The 20-year-old American is the son of former Grand Slam champion Petr Korda who won the 1998 Australian Open and made the 1992 French Open final before losing to American Jim Courier.
Korda began the match unfazed at playing the 12-time French Open winner on Court Philippe-Chatrier as he took Nadal to deuce in the Spaniard's opening service game.
Two break points came and went for Korda as a body serve and some stealthy tactics from Nadal ushered a few unforced errors from the American's racquet, as the 19-time Grand Slam champion took the opening game after nearly 10 minutes.
Korda looked nervous in the early exchanges as a tidy net volley swept Nadal into a 3-0 lead within 25 minutes.
The gusty weather conditions also made life difficult for both players as they battled to adapt.
Some stodgy footwork from Korda and a double-fault gave Nadal a second break of serve as he raced into a 4-0 lead within 25 minutes.
The 34-year-old Spaniard then produced his trademark moonball forehand winner to go 5-0 up on his younger opponent, 14 years his junior.
Korda then finally got on the scoreboard as a few uncharacteristic Nadal errors gave him a love service hold.

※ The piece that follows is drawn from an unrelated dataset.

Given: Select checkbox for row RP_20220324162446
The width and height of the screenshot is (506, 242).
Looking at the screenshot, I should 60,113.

However, it was not enough as the wind continued to play havoc as Korda went long to give Nadal the opening set 6-1 in 37 minutes.

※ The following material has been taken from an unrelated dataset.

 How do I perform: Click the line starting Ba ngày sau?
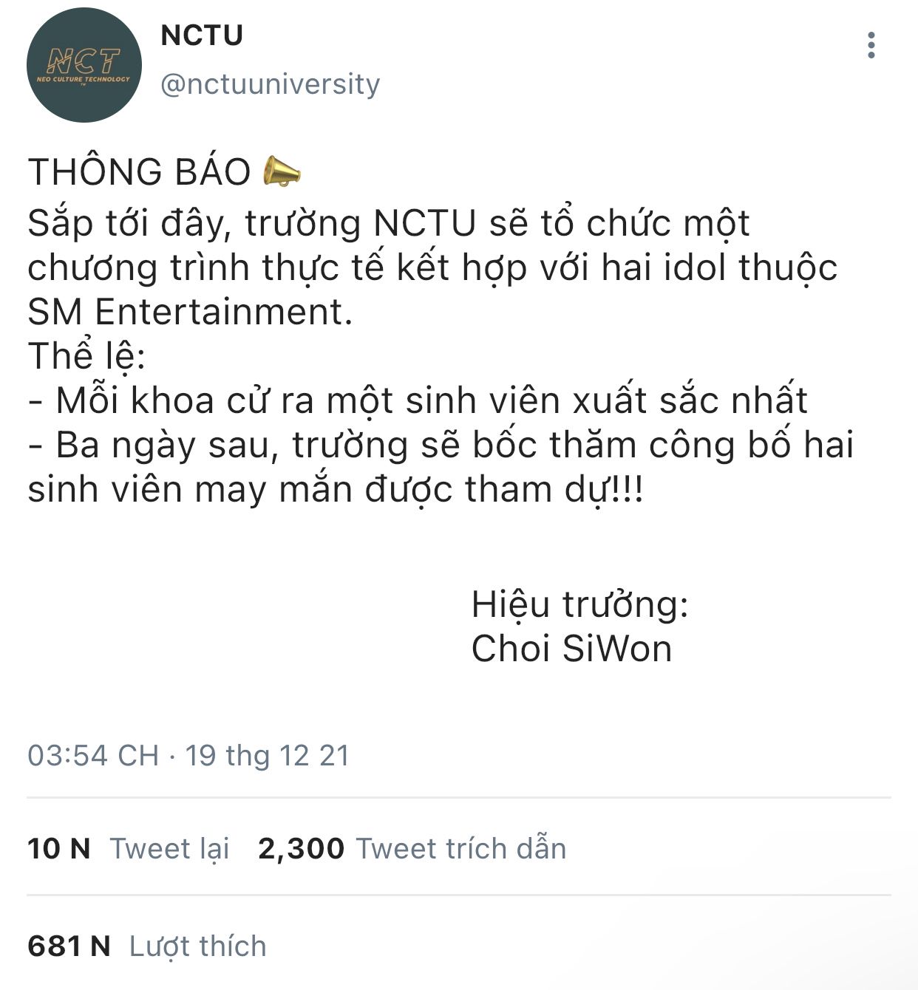pos(441,446)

The second set continued in the same fashion as the first as the Spaniard secured the early break and reinforced it with an easy hold of serve.
Nadal then continued to delight the small cluster of fans on Chatrier as he soon moved through the gears to go 3-1 up in the second.

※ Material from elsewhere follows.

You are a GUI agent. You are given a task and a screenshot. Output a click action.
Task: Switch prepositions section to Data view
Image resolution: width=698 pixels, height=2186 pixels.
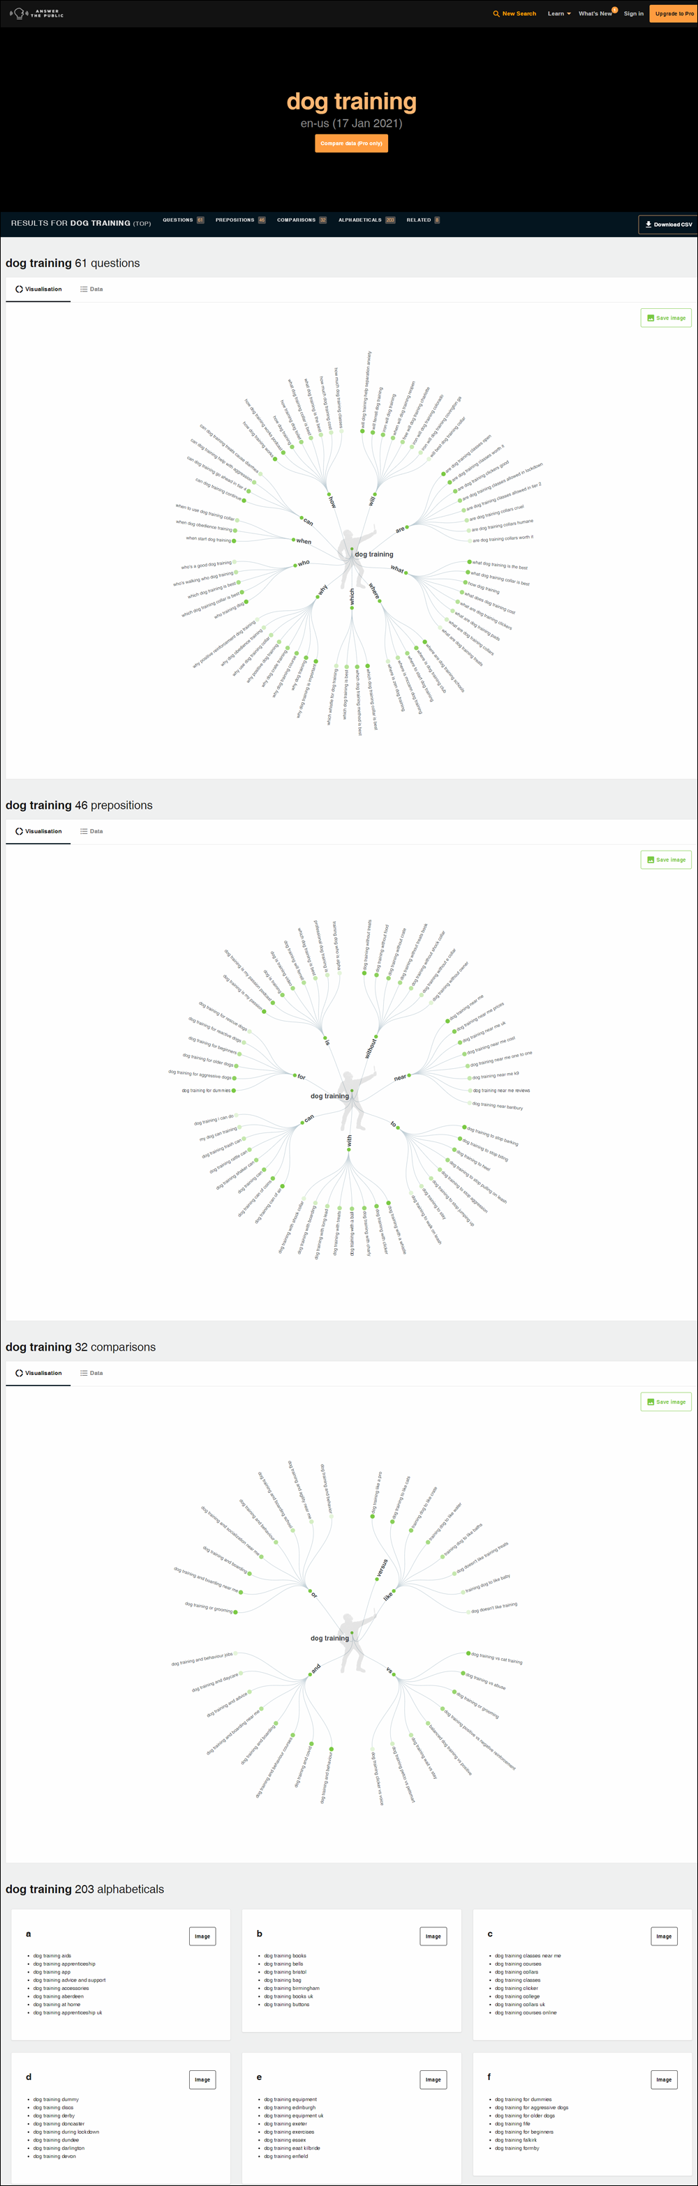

Korda then produced his best moment of the match with a fine stop volley to demonstrate net skills worthy of his father's applause.
However, a combination of naive shot-making and poor footwork skills saw the American slap a backhand long to give Nadal another break and with it a 4-1 lead.
The Spaniard then turned on the style with some fine shot-making as fabulous sliced drop shot winner helped put Nadal 5-1 up and coasting towards the second set.
Under the watchful eye of his coach and former 1998 French Open champion, Spaniard, Carlos Moya, Nadal cracked an amazing forehand winner up the line, in arguably the point of the match to take the second set 6-1.
With the pressure off and two sets to love down, Korda's shoulders relaxed as he began to swing freely and he dispatched a fine backhand volley to secure his first break of the match.
Nadal looked flustered as the wind began to unsettle the Spaniard's usually reliable clay-court game.
Korda was able to take full advantage of this blip in form as he worked the Spaniard left and right before a fine drop shot volley drew applause from his hero.
In a game lasting six minutes, Korda produced a booming backhand winner down the line at deuce to bring up advantage. But the resilient Spaniard battled back to deuce before a ferocious forehand winner and a classy backhand gave the American a surprising 2-0 lead at the beginning of the third.
With the wind getting stronger, Nadal knew he had to dig deep as he was taken to deuce giving Korda a sniff at another break. However, two unforced errors from the American put Nadal back into his stride as he took his first game of the set.
A beautiful drop shot from the back of the court from the 20-year-old American earnt a bravo from Rafa, but it was not enough as the defending champion roared back to two games all.
The Spaniard could sense the finish line was close as he sealed a love service hold to move 3-2 ahead.
Nadal began to turn the screw as a fine drop shot from the back of the court helped secure a 4-2 lead and in winning 14 of the last 15 points, a second successive break of serve for the Mallorcan.
"The King of Clay" was on a roll as Nadal won six consecutive games to seal a 6-1, 6-1, 6-2 triumph, and with it a place in the quarter-finals.
What it means for Nadal
The victory gives the 19-time Grand Slam champion his 97th French Open win as he moved 97-2 at Roland Garros.
He has coasted into the second week of the French Open without dropping a set after convincing wins over Belarus' Egor Gerasimov, American Mackenzie McDonald, Italy's Stefano Travaglia, and now America's Sebastian Korda.
With plenty of energy in the tank, the 34-year-old must really fancy his chances now of first autumnal French Open title.
Next up for Nadal is 19-year-old Italian, Jannik Sinner, who defeated US Open finalist Alexander Zverev in four sets to win 6-3, 6-3, 4-6, 6-3 in just over 3 hours.
Sinner becomes the first French Open debutant to make the quarter-finals since Nadal himself back in 2005 as the Mallorcan would go on to beat Mariano Puerta and win a first Grand Slam title.